[RESPONDED] Blocky artifacts on AMD Framework laptop 13

Try

amdgpu.graphics_sg=0 amdgpu.sg_display=0
1 Like

Can you please try to downgrade the GPU firmware from January to December and see if this goes away? Don’t forget to rebuild initrd if you put it in there.

2 Likes

Tried this, sadly does not work. ):

What do you mean by downgrading the GPU firmware?

There is a file dcn_3.1.4_dmcub.bin that is stored in /lib/firmware/amdgpu.

An update was released in January that I am suspecting is causing this problem. If you can revert it to the version before that it could confirm.

See if the version before January’s helps.

Hey, I’ve got the exact same issue. Framework 13 AMD, 64gb with arch and i3.

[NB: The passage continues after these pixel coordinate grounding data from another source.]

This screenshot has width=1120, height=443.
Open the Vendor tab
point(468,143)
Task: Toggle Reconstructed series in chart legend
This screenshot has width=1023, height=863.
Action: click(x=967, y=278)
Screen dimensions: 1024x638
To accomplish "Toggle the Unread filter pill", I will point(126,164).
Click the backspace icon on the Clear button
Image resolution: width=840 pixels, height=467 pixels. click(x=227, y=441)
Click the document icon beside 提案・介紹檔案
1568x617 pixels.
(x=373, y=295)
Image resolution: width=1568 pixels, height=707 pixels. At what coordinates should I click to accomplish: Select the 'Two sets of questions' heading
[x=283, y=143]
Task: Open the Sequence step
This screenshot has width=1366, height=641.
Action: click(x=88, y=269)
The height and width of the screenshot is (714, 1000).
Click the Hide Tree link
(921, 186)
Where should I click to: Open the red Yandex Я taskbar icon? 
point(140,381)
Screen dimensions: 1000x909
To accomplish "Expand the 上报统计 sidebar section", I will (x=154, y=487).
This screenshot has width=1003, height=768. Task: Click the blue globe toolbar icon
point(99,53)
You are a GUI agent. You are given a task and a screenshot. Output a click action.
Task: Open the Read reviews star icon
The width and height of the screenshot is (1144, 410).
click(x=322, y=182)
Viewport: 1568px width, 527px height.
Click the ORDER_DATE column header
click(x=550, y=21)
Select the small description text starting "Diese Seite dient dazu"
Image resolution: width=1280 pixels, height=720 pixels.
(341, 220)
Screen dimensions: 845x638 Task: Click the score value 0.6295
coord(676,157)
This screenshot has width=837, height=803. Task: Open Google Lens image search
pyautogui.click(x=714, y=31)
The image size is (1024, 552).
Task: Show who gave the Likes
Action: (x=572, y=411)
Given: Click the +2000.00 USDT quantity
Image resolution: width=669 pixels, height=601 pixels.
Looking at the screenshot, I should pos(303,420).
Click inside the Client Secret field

How would I downgrade the driver? Is it just a case of replacing that file with an older version then rebooting?

Download this version

And replace it in your filesystem and rebuild the initrd and reboot.

I faced this on 6.7.0 when I got my laptop last week but haven’t faced this after downgrading to linux-lts which is 6.6.x.

I also use GNOME on Wayland + Arch.

Would you mind bisecting it?

Sure, I will spend some time tomorrow on this and get back.

Screen corruption similar to the OP on kernel 6.7.0 (linux-6.7.arch3-1-x86_64.pkg.tar.zst) : https://i.imgur.com/6nBuB0L.jpg

Firmware package: linux-firmware-20240115.9b6d0b08-1-any.pkg.tar.zst
DE: GNOME on Wayland
Distro: Arch

Now I have downgraded to linux-lts which is 6.6.13. Here I expect to experience white screen issues randomly throughout the day.

I will share a picture when I do. I was able to solve the white screen problem by using amdgpu.sg_display=0. I posted my experience here a week ago: [RESPONDED] FW13 AMD 7840U Arch Graphics Output Corruption - #2 by bullza

Is there any way we can fix this issue without disabling scatter/gather?

There are two issues here - the blocky corruption and the white screen.

The blocky corruption seems to be either a Linux firmware regression or 6.7 regression (unclear which right now).

The white screen issue with scatter gather doesn’t have a root cause.

I can’t reproduce either of these myself.

After ~3 hours of use, I now faced the white screen problem on linux-lts v6.6.13 : https://i.imgur.com/bFNGhoc.jpg

I have now added amdgpu.sg_display=0 back again and I expect things to be stable.

You might want to use an external monitor (via USB-C). I forgot to mention that I use an external monitor as well. Using a web browser + maximized window speeds up occurrence of the white screen problem. I have tried both Firefox (manually enabled VA-API in about:config) and Vivaldi (Chromium-based, default settings).

1 Like

Yeah I’ve tried multiple external monitors connected to a dock as well as VRAM stress workloads running on the system. I can’t reproduce it.

Please let me know if there is something else I can do to help you.

I also read somewhere that using UMA_Game_Optimized in UEFI reduces the probability of this occurring. I have it disabled (i.e., I am using the default setting).

  1. For first issue (blocky artifacts) If you can please bisect the issue with the blocky artifacts down to a kernel commit that would be really helpful.
  2. For second issue (white screen) I guess pay attention to specific sequence of events that causes it. When it happens, can you try to capture as much stateful information as you can over SSH from another machine? /sys/bus/pci/drivers/amdgpu/*/mem_info*, a scan from GC, and SDMA registers using UMR, and a kernel log? You can put these on a bug report on AMD’s Gitlab please. Right now I don’t know if it’s a mesa bug, a platform firmware bug, or a graphics bug. Until AMD can reproduce it it’s just guesses.
1 Like

I will start with 2 as it won’t interfere much with my work hours.

A bit off-topic, I only get the following message when I run: umr --logscan -O bits,follow,empty_log

Cannot open DRI name under debugfs: No such file or directory
ERROR: amdgpu.ko is loaded but /sys/kernel/debug/dri/0/name is not found
[WARNING]: Unknown ASIC [amd15bf] should be added to pci.did to get proper name
sh: line 1: /sys/kernel/debug/tracing/events/amdgpu/amdgpu_mm_wreg/enable: No such file or directory
sh: line 1: /sys/kernel/debug/tracing/events/amdgpu/amdgpu_mm_rreg/enable: No such file or directory
[ERROR]: Could not enable mm tracers

I think I need to enable some debug flags or something.

Sounds like debugfs isn’t enabled in your kernel.

Nothing to add here except to point out everything Mario indicated and requested would be helpful for troubleshooting.